While Ritchie's career as a diplomat marked him as an important person in the history of Canadian foreign relations, he became famous through the publication of his diaries, first The Siren Years, and then three follow-ups. The diaries document both his diplomatic career and his private life, including the beginning of his long love affair with the Anglo-Irish writer Elizabeth Bowen, which began in 1941 when he was still single and she married, survived through his marriage in 1948 and long periods of separation, lasting until Bowen's death in 1973.

In 1969, he was made a Companion of the Order of Canada "for services in the field of diplomacy". He received honorary doctorates from Trent University (1976), York University (1992), and Carleton University (1992).

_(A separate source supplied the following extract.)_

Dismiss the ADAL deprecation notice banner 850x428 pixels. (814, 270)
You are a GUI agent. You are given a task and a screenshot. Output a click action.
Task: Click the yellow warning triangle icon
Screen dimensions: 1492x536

Ritchie came from a prominent family in Nova Scotia. His brother, Roland Ritchie, continuing a family tradition in the law, was a puisne justice of the Supreme Court of Canada.

==Selected works==
- The Siren Years: A Canadian Diplomat Abroad 1937–1945 Toronto: Macmillan, 1974. ISBN 0-7710-7526-X, winner of the 1974 Governor General's Award for non-fiction.
- An Appetite for Life: The Education of a Young Diarist, 1924–1927 Toronto: Macmillan, 1977. ISBN 0-7705-1573-8.
- Diplomatic Passport Toronto: Macmillan, 1981. ISBN 0-7715-9587-5.
- Storm Signals Toronto: Macmillan, 1983. ISBN 0-7715-9782-7.